Machine Learning

Machine Learning: A Practical Guide for Aspiring Data Scientists

38 min read

Natural Language Processing (NLP)

Natural Language Processing (NLP) is a subfield of Artificial Intelligence (AI) that focuses on enabling machines to understand, interpret, and generate human language. NLP techniques are used in various applications, such as language translation, sentiment analysis, chatbots, and speech recognition.

Tokenization

Tokenization is the process of breaking a text into individual units, or tokens, such as words or phrases. Tokenization is a fundamental step in NLP because it helps convert unstructured text data into a format that can be processed and analyzed by machine learning algorithms.

Let’s see how to perform tokenization in Python using the Natural Language Toolkit (NLTK) library:

# Importing the required libraries
import nltk
nltk.download('punkt')
from nltk.tokenize import word_tokenize
# Sample text
text = "Natural Language Processing (NLP) is a subfield of Artificial Intelligence (AI) that focuses on enabling machines to understand, interpret, and generate human language."
# Tokenization
tokens = word_tokenize(text)
print(tokens)

In the code above, we use the NLTK library to perform tokenization. The ‘word_tokenize’ function splits the input text into individual words and punctuation marks, which are referred to as tokens. The resulting tokens are printed as a list.

Stop Word Removal

In NLP, stop words are common words that do not carry significant meaning and are often removed to reduce noise in the text data. Examples of stop words include “the,” “is,” “a,” “and,” etc. Removing stop words can improve the efficiency and effectiveness of NLP algorithms.

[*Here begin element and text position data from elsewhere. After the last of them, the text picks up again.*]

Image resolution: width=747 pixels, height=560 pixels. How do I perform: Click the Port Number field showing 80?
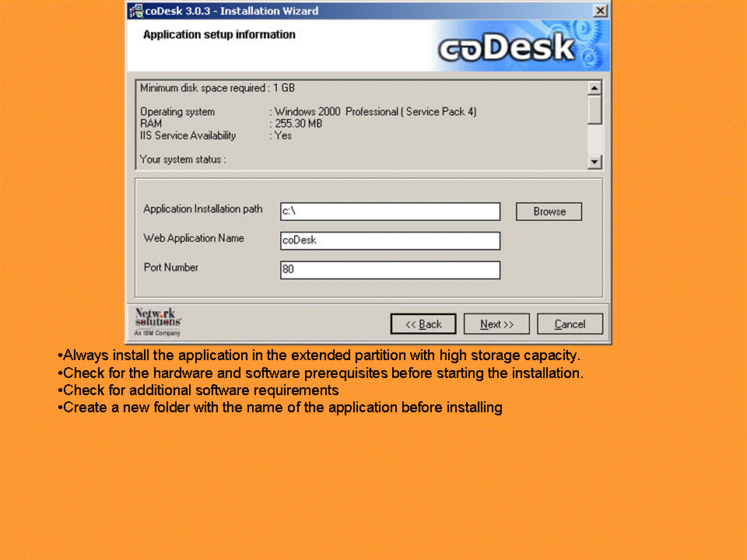pyautogui.click(x=390, y=269)
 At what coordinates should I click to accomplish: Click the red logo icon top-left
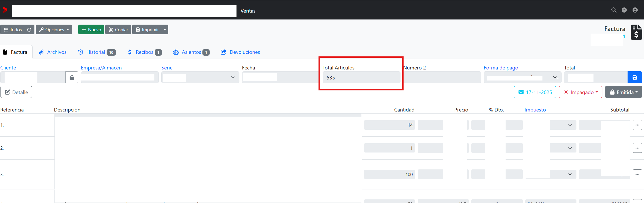pos(5,10)
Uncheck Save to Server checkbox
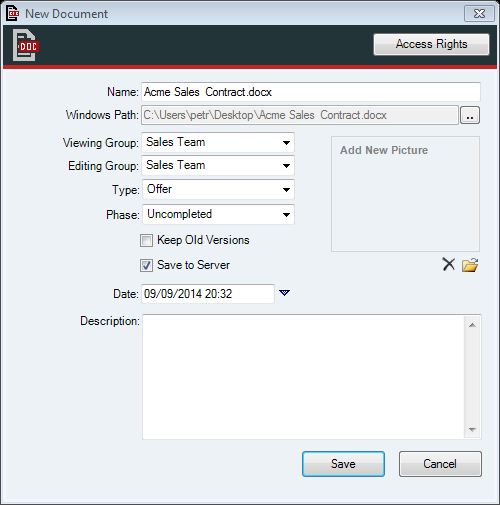Image resolution: width=500 pixels, height=505 pixels. (146, 266)
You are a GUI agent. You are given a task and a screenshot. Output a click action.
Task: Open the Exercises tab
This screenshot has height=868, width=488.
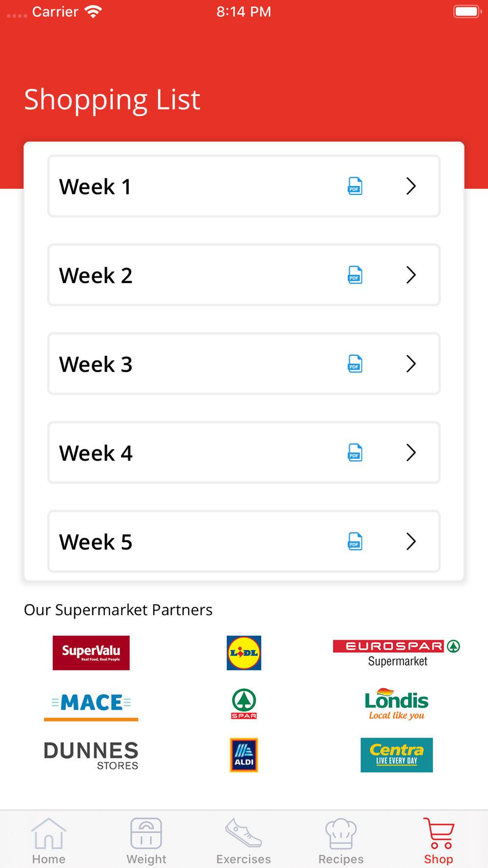pyautogui.click(x=244, y=841)
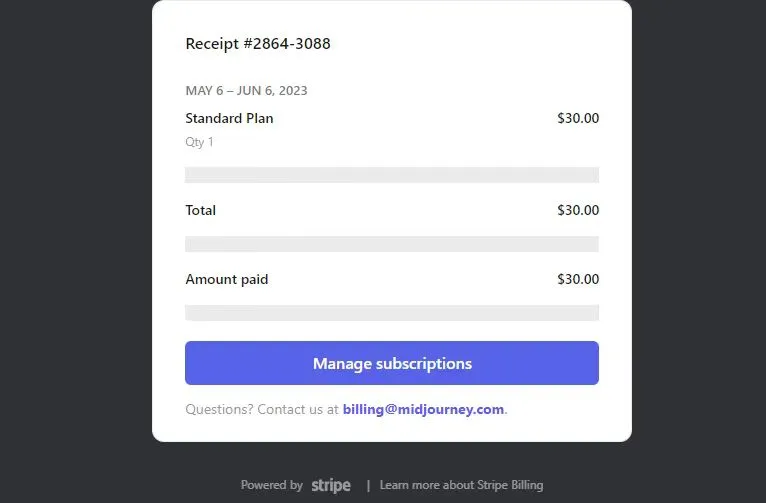Click the gray divider below the Total row
The height and width of the screenshot is (503, 766).
click(x=392, y=244)
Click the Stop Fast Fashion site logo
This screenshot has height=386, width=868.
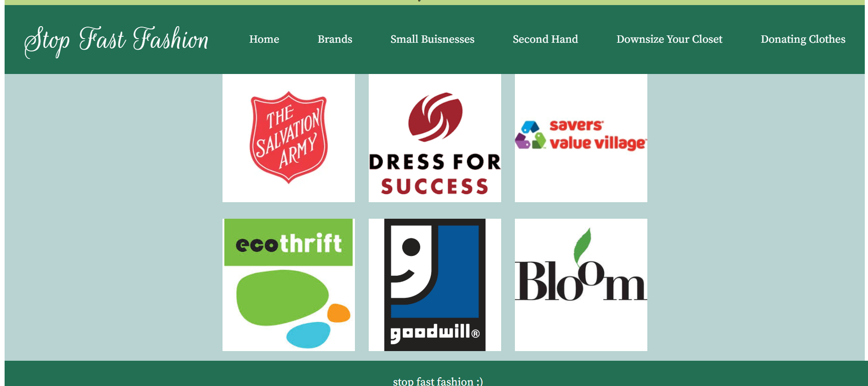click(116, 41)
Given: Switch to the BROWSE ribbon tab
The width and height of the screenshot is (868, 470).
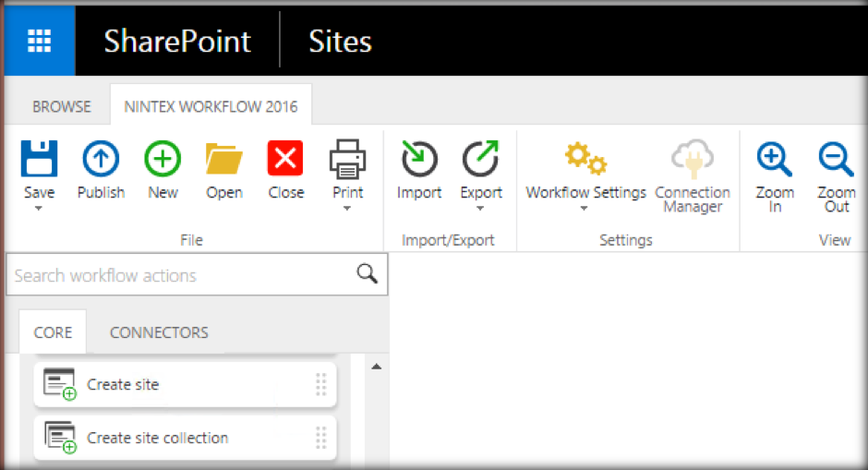Looking at the screenshot, I should coord(62,106).
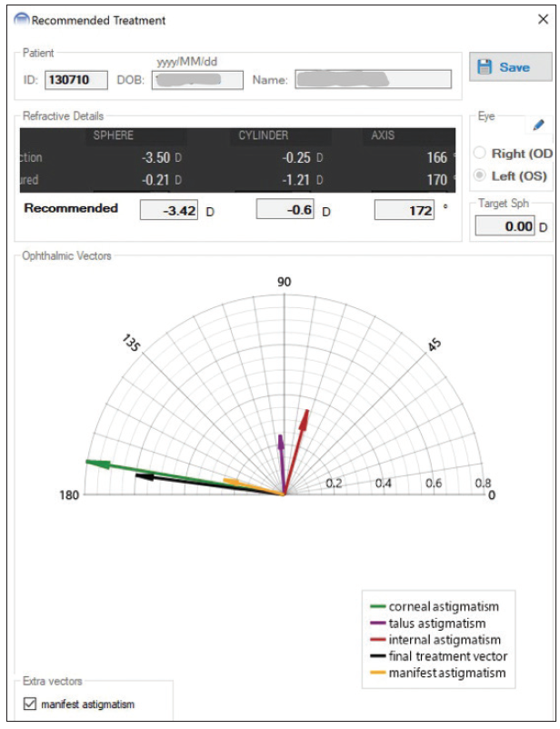Select the Right (OD) eye radio button
Image resolution: width=560 pixels, height=729 pixels.
(479, 154)
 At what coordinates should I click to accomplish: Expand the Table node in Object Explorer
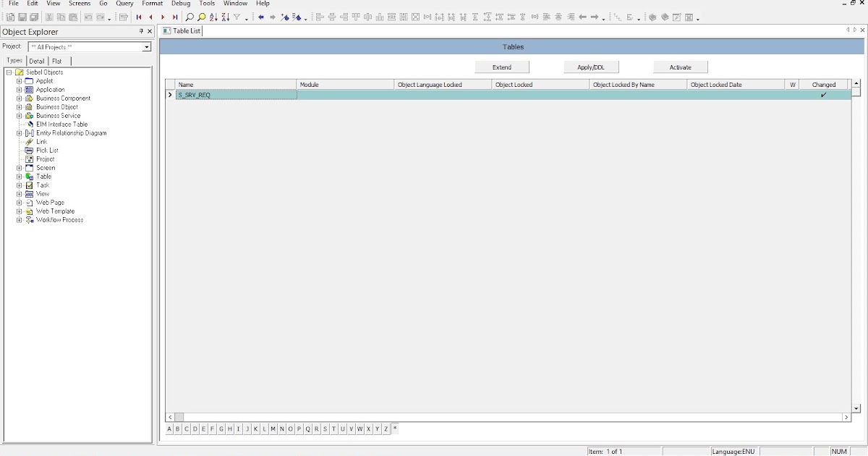(x=19, y=176)
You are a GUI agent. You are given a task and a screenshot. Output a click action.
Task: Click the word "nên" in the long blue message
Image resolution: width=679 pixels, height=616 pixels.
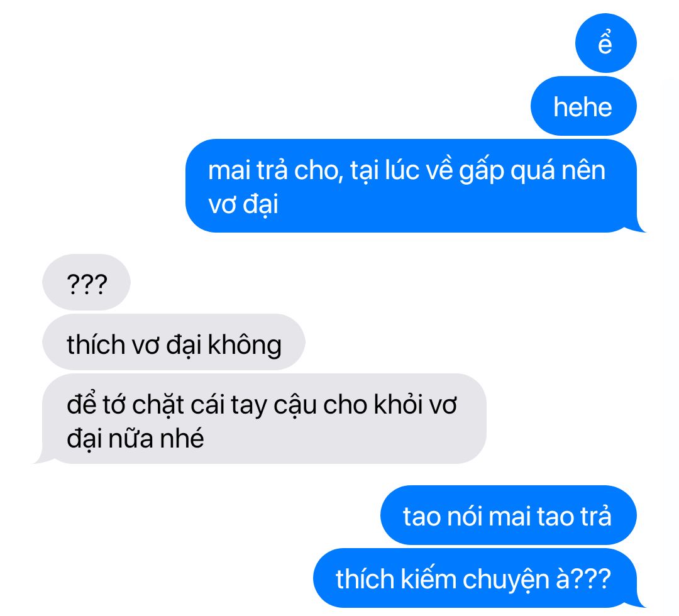coord(583,170)
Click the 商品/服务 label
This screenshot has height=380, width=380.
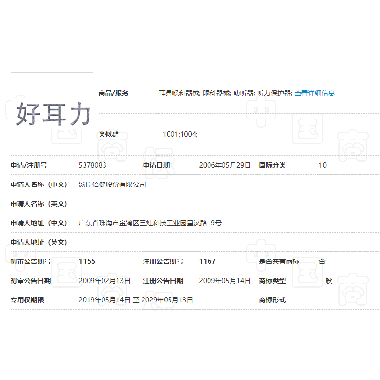pos(113,93)
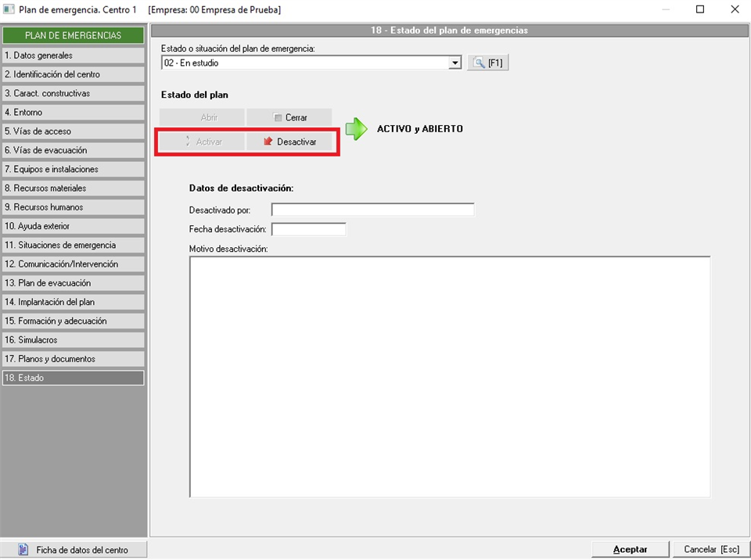The image size is (751, 560).
Task: Open the Estado o situación combo box
Action: (305, 63)
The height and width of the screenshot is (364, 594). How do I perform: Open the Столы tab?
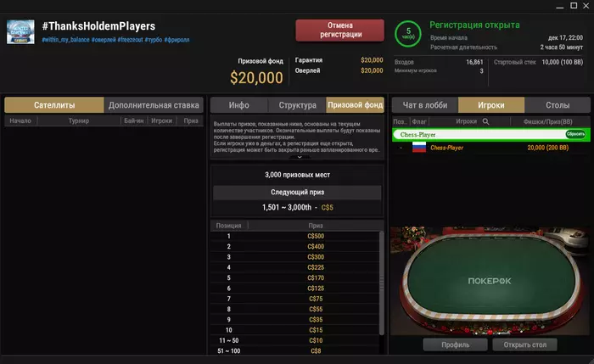click(x=558, y=105)
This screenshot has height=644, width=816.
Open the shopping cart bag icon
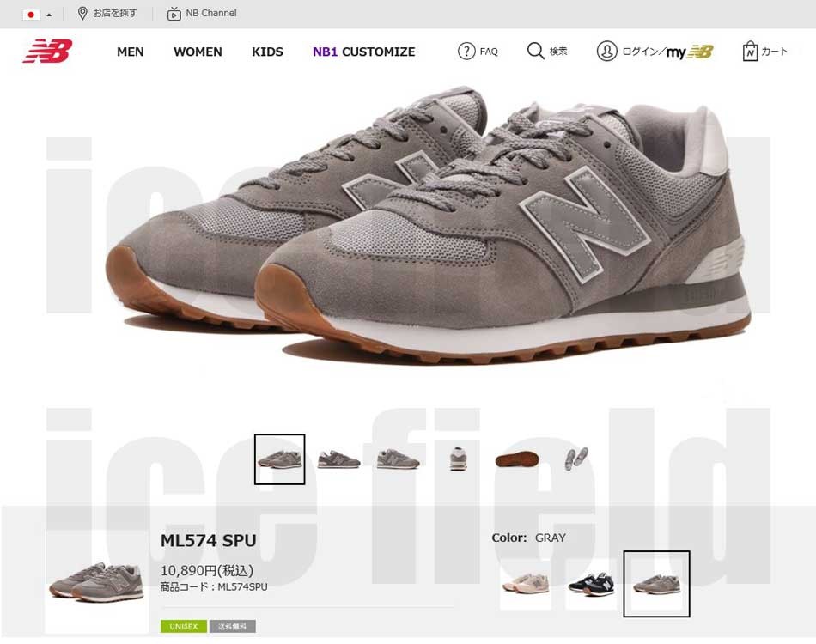pos(749,51)
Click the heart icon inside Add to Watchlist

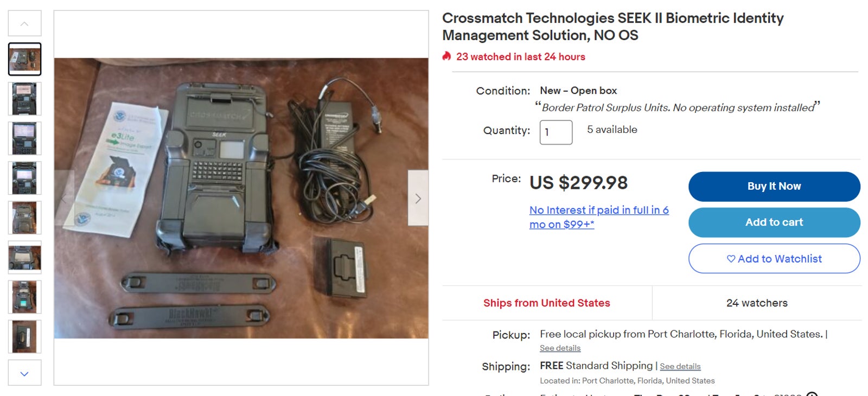(732, 259)

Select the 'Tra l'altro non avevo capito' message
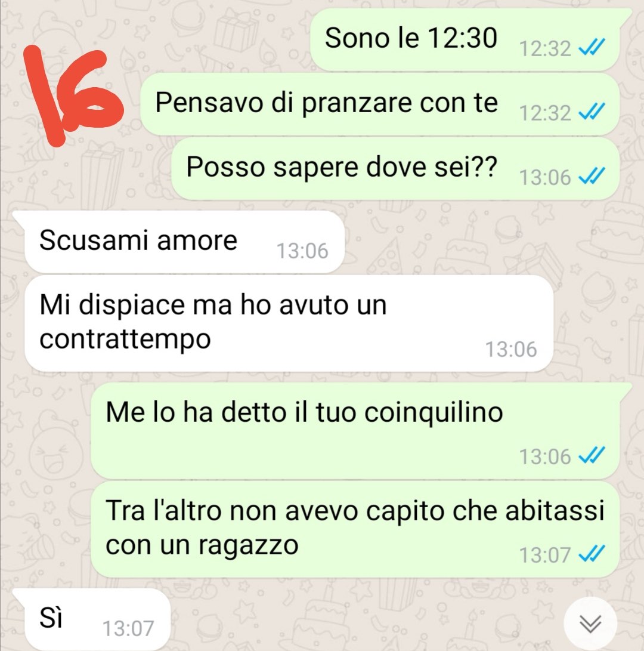(x=355, y=529)
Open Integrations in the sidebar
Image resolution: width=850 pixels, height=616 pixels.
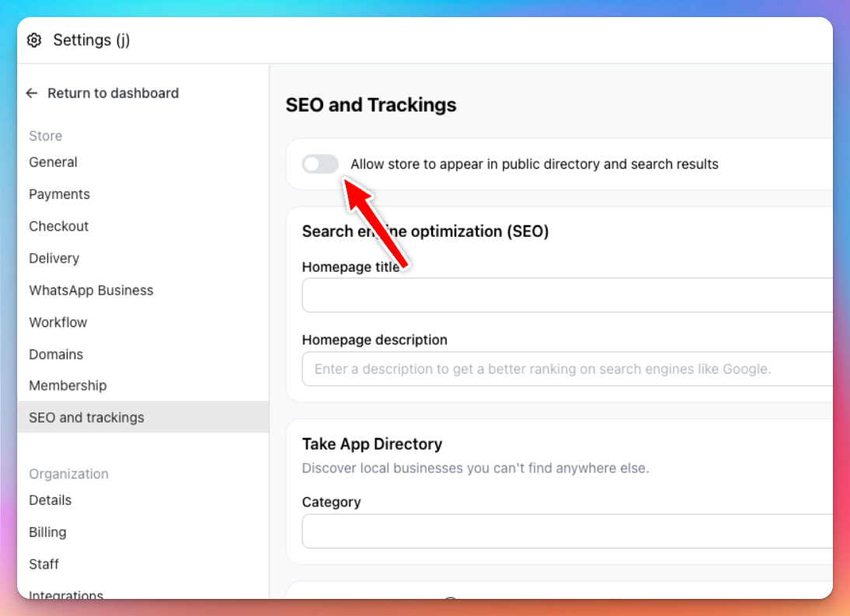click(66, 594)
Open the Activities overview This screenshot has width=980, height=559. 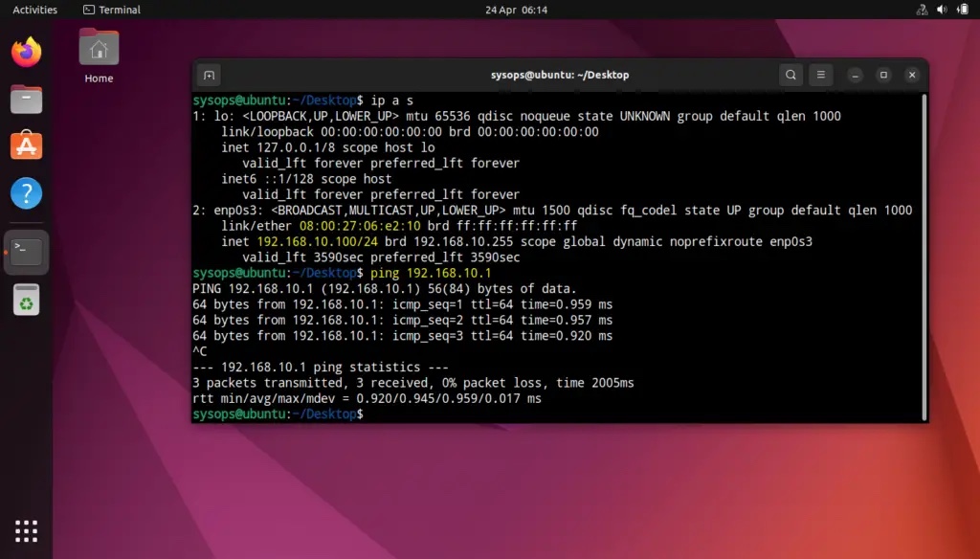tap(34, 10)
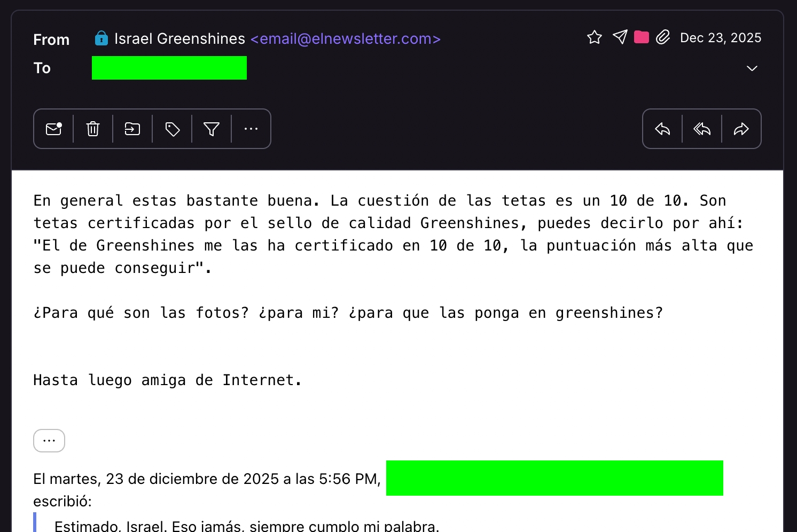Expand message details chevron
This screenshot has height=532, width=797.
click(752, 68)
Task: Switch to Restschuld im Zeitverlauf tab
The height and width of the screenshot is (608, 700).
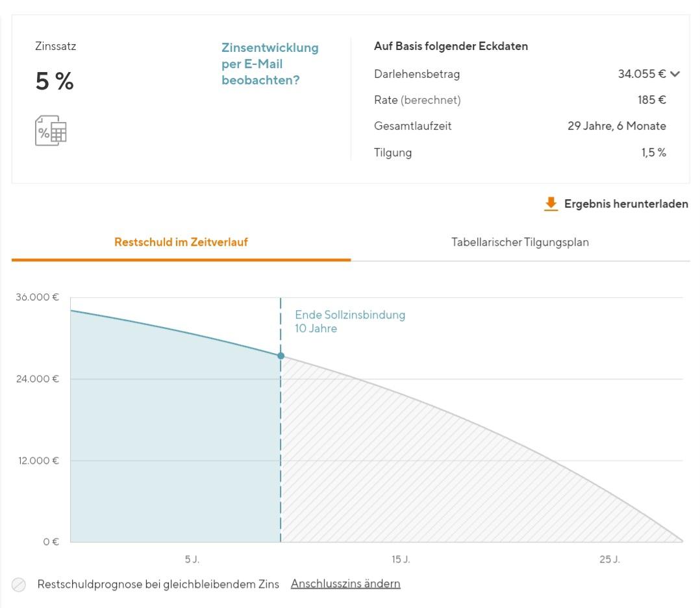Action: (x=181, y=242)
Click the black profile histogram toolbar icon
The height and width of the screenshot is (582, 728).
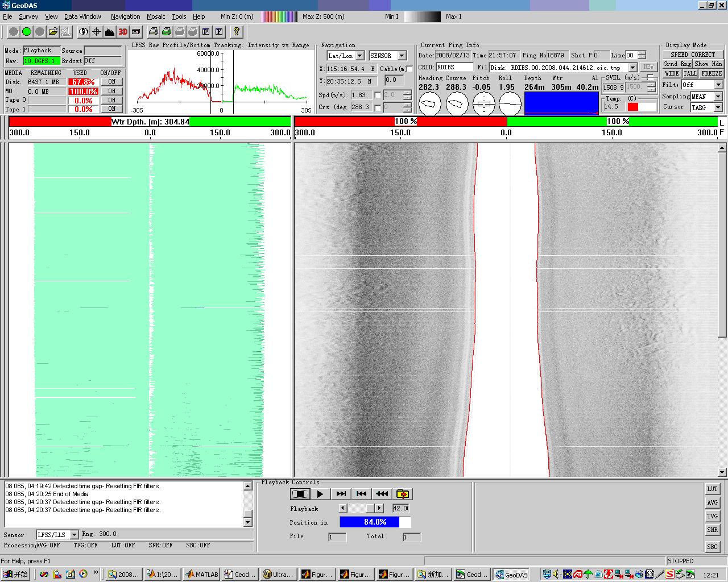pos(110,32)
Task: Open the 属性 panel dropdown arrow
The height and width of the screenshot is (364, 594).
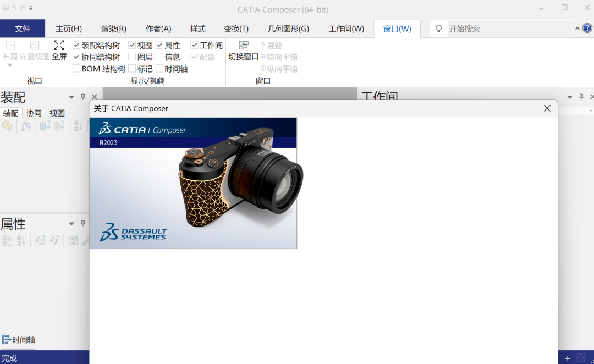Action: click(72, 224)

Let’s see how to remove stop words in Python using NLTK:

# Importing the required libraries
import nltk
nltk.download('stopwords')
from nltk.corpus import stopwords
from nltk.tokenize import word_tokenize
# Sample text
text = "Natural Language Processing (NLP) is a subfield of Artificial Intelligence (AI) that focuses on enabling machines to understand, interpret, and generate human language."
# Tokenization
tokens = word_tokenize(text)
# Removing stop words
stop_words = set(stopwords.words('english'))
filtered_tokens = [token for token in tokens if token.lower() not in stop_words]
print(filtered_tokens)

In the code above, we first perform tokenization using the ‘word_tokenize’ function. We then use NLTK’s ‘stopwords’ corpus to get a set of English stop words. Finally, we filter out the stop words from the tokenized text, and the resulting list contains only the meaningful words.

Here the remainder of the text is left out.